In the context of weight loss, dietary restriction is widely used as a means of inducing a caloric deficit. Recent results showed that sleep restriction attenuates the effect of a reduced-calorie diet on excess adiposity [6]. Given that higher ghrelin concentrations may facilitate the retention of fat [15,16] and increased hunger could compromise adherence to caloric restriction, these mechanisms may help explain why lack of sufficient sleep may compromise the efficacy of commonly used dietary interventions. Future studies will be instrumental in determining the longer-term effects of reduced sleep on body composition, energy metabolism, and substrate utilization in weight-reduced individuals.

The present study has some limitations that need to be taken into consideration before generalizing our study findings. Firstly, the small sample size and preliminary nature of this investigation precludes any definitive conclusion. However, we hope that it will generate larger and well-designed studies to address this issue in a timely fashion. Furthermore, we have to keep in mind the well-known limitations of questionnaire-based measurements (e.g. sleep duration and diet assessment) as well as the possibility of residual confounding. Other factors (e.g. personality traits, educational factors, or other lifestyle qualities) may affect sleeping habits as well as adherence to a dietary intervention and might then weaken the observed associations. Finally, the present study is well suited for the identification of associations and does not permit causal inferences.

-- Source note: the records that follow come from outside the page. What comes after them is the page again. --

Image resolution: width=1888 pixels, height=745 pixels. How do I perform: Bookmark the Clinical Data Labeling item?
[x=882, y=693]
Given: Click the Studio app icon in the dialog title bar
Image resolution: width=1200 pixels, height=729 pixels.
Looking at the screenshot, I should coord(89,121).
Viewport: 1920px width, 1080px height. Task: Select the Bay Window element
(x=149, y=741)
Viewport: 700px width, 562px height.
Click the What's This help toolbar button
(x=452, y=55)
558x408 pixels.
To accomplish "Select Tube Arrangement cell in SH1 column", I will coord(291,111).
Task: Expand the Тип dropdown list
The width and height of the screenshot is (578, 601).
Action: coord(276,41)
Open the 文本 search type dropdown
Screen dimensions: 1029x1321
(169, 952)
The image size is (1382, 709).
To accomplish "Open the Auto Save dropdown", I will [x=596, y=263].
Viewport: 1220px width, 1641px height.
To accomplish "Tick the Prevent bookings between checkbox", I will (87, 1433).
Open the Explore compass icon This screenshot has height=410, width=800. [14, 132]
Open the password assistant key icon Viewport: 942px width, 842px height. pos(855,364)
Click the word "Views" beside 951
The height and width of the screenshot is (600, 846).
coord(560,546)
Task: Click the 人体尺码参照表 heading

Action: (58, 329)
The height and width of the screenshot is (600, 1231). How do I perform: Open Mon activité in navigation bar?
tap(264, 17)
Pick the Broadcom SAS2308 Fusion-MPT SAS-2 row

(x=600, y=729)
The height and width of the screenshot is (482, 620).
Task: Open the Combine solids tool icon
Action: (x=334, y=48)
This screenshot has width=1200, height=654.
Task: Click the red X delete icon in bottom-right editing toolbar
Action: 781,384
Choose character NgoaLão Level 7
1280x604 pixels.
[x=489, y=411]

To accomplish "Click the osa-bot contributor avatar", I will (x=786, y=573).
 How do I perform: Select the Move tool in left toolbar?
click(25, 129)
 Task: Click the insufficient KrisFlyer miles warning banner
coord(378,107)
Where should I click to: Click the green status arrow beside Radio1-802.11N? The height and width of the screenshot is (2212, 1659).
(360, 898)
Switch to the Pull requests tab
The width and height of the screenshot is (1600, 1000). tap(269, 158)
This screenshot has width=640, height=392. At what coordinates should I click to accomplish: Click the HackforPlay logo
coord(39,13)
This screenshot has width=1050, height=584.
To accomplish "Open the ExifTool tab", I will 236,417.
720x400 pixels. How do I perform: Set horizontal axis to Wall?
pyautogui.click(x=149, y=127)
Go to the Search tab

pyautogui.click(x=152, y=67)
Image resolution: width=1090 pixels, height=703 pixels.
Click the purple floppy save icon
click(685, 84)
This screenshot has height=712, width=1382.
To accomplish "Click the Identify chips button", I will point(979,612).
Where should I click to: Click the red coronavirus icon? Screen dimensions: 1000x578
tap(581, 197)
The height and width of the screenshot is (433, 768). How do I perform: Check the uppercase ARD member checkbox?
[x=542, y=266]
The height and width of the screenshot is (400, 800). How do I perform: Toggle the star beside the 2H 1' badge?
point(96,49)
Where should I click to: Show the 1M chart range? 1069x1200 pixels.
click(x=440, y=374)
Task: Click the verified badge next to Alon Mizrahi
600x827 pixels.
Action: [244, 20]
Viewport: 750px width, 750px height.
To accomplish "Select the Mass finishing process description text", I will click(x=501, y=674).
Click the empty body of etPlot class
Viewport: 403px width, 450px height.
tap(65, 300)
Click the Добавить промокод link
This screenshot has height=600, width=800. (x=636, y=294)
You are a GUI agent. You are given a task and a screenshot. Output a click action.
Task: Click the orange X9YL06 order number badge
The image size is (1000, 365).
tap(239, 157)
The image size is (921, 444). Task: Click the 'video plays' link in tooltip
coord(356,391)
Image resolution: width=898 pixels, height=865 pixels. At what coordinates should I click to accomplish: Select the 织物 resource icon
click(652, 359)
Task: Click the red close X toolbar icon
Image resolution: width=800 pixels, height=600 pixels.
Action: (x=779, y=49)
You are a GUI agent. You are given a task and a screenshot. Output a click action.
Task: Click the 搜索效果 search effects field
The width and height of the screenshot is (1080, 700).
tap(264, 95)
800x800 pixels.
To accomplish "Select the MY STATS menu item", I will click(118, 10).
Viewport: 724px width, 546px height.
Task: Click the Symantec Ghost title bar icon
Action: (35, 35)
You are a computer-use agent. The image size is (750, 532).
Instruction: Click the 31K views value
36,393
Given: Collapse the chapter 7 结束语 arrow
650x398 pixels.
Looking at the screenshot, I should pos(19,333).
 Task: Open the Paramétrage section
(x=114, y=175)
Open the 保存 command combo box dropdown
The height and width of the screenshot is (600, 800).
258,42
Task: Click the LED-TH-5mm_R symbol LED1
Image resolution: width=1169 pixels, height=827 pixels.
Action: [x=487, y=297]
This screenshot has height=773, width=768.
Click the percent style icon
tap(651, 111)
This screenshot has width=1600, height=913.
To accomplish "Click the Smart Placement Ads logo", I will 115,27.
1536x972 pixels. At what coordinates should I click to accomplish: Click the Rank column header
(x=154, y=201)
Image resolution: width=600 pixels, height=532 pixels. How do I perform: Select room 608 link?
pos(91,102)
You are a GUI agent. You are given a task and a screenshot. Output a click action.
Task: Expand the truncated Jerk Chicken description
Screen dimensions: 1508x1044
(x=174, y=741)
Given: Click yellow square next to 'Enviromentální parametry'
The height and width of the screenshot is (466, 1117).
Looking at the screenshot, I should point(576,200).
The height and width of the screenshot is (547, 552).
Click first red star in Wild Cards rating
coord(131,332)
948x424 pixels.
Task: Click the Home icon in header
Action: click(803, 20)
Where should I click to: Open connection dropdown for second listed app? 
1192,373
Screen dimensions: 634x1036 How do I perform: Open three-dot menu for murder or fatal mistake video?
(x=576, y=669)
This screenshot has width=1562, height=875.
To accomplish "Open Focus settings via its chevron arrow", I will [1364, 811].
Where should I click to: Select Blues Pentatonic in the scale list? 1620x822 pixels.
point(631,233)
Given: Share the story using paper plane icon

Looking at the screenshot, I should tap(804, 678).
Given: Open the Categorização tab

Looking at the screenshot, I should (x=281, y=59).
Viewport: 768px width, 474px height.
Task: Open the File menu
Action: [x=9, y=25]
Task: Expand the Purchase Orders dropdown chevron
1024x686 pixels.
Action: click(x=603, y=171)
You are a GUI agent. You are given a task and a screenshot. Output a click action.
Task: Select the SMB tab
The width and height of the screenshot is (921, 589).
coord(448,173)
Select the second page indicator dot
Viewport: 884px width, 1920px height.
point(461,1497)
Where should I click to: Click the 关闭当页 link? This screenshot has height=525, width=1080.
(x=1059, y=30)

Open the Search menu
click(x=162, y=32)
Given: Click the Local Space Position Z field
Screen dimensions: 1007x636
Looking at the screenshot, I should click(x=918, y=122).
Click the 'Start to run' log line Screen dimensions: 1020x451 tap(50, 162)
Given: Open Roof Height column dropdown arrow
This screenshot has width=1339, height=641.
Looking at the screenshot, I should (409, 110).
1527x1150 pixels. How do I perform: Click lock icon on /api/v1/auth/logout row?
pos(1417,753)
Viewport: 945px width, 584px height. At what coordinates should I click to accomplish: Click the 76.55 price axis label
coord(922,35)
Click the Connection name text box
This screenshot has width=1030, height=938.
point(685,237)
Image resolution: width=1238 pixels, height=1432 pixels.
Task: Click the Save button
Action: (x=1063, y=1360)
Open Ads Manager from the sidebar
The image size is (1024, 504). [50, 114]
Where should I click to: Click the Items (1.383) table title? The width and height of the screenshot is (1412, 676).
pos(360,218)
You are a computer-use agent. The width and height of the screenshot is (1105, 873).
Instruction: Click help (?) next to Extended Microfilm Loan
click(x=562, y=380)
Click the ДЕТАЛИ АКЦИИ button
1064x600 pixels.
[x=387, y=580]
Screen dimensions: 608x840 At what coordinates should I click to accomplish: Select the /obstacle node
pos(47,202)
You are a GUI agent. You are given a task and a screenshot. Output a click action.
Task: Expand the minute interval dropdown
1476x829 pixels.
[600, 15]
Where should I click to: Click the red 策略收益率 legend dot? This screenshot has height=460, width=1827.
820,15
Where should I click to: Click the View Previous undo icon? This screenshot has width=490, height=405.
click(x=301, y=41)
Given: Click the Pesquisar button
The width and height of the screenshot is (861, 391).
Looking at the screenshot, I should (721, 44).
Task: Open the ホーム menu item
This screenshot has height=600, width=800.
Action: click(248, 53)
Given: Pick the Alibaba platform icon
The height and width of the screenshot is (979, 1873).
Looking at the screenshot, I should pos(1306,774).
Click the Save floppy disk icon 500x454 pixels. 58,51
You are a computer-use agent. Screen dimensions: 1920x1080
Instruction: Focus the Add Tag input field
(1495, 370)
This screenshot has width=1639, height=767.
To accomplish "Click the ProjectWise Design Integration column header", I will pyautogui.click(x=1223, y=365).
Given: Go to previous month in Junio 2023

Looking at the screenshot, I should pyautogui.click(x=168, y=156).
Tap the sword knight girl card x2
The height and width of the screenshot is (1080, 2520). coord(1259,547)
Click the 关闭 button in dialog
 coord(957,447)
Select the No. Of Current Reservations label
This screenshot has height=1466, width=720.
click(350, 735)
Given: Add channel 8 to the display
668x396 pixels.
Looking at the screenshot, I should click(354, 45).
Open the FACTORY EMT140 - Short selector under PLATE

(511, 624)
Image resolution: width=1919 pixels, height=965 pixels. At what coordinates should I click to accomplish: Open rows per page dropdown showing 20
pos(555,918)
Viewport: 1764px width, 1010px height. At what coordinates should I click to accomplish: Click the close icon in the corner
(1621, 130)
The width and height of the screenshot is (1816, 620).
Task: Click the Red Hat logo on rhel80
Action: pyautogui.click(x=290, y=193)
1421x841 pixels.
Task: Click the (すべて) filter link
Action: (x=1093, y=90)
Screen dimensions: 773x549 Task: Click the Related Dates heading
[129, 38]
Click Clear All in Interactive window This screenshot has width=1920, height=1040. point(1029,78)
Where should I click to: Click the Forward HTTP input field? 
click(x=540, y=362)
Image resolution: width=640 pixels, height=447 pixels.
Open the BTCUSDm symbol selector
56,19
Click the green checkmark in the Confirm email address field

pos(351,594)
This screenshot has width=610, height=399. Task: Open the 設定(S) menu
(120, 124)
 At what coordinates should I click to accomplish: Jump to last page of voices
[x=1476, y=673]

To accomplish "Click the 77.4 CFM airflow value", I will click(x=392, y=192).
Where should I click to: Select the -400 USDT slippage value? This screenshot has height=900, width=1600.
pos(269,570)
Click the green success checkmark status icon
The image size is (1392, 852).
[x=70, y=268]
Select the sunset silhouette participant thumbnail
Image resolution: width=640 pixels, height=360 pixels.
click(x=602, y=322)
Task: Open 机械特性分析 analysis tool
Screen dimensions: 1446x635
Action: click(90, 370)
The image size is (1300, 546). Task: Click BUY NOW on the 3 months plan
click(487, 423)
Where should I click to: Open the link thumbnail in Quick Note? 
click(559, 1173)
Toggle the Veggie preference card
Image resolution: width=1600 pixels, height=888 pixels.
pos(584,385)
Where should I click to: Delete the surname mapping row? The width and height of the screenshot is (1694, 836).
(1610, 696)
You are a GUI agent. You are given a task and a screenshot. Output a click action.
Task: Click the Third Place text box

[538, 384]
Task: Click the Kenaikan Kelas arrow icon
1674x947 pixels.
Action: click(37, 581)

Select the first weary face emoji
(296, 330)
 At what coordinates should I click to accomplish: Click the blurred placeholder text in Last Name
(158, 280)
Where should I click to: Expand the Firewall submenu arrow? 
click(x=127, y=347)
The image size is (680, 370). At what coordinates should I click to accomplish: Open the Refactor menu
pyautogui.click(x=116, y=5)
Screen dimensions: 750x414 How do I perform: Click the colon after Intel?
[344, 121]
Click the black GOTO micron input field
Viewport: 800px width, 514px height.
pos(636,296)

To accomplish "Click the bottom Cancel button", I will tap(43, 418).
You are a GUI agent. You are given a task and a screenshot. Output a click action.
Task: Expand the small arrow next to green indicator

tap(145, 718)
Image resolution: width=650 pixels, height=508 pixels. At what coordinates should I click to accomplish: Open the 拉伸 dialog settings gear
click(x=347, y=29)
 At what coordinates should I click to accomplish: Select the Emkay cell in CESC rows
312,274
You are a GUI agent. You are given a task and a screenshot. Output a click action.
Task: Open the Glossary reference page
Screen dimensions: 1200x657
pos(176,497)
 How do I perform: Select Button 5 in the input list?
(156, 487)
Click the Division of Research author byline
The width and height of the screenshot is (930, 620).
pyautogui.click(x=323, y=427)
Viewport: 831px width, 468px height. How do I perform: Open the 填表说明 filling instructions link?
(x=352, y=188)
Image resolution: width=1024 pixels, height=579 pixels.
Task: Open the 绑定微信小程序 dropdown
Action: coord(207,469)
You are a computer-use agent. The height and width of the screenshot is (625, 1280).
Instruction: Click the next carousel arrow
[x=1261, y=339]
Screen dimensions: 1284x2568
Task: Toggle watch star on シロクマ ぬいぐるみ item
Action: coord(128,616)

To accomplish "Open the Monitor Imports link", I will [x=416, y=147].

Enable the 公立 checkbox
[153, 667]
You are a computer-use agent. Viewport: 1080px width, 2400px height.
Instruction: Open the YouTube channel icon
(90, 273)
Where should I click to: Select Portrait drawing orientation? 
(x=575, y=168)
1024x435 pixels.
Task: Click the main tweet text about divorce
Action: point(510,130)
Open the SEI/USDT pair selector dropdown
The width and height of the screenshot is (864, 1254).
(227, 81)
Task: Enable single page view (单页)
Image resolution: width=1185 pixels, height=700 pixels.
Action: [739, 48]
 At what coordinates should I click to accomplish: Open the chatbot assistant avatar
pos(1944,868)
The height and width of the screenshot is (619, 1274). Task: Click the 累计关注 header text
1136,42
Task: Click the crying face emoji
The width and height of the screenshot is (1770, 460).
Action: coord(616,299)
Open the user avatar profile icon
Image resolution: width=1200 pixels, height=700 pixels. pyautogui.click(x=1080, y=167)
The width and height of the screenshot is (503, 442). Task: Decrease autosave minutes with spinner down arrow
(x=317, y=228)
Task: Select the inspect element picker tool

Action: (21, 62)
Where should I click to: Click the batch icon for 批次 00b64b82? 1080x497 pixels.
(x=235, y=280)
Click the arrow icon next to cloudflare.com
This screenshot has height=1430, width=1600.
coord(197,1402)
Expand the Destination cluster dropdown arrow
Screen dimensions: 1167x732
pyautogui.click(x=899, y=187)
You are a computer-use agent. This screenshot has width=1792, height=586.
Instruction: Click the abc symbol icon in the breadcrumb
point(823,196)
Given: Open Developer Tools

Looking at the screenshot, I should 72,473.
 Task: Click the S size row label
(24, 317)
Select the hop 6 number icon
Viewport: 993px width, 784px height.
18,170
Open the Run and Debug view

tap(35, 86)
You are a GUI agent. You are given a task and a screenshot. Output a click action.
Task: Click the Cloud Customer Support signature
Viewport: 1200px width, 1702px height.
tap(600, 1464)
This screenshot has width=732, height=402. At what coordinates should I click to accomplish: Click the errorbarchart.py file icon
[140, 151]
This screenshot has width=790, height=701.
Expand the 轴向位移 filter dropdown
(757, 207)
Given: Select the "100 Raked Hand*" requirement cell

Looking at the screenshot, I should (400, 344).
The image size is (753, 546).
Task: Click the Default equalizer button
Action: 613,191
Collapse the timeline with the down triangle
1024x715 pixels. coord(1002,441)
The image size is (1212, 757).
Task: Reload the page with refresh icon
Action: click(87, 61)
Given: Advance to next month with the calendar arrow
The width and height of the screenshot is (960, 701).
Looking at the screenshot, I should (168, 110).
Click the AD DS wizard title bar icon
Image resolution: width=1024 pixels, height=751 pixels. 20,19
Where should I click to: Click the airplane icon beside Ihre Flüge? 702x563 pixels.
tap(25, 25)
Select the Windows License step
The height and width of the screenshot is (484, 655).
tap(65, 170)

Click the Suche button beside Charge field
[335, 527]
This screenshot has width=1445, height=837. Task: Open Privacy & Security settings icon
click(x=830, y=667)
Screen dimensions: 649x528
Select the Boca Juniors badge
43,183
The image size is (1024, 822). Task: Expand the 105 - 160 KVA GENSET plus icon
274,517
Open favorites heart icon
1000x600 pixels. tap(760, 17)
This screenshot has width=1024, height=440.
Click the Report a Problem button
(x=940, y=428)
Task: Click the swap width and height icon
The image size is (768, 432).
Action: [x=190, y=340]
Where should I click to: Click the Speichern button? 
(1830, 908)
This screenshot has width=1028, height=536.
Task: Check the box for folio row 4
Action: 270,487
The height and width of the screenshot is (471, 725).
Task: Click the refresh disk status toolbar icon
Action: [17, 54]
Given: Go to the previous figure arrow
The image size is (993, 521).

In summary, our study provides evidence to the effect that both sleep quantity and quality at baseline can predict the magnitude of fat loss in adults exposed to moderate caloric restriction. These results suggest that adequate sleep might influence the success of a weight loss intervention, and perhaps sleep should be included as part of the lifestyle package that traditionally has focused on diet and exercise.

We express our gratitude to the subjects for their participation and the staff of the Physical Activity Sciences Laboratory at Laval University for their contribution to this study. None of the authors had a personal interest or potential conflict of interest with the organizations sponsoring the projects. Funding to conduct these studies was obtained from Wyeth Consumer Healthcare Inc., the Dairy Farmers of Canada, the US National Dairy Council and the Canadian Institutes of Health Research. JPC holds a Junior Research Chair in Healthy Active Living and Obesity Research. AT is partly funded by the Canada Research Chair in Environment and Energy Balance.

The authors declare no conflict of interest.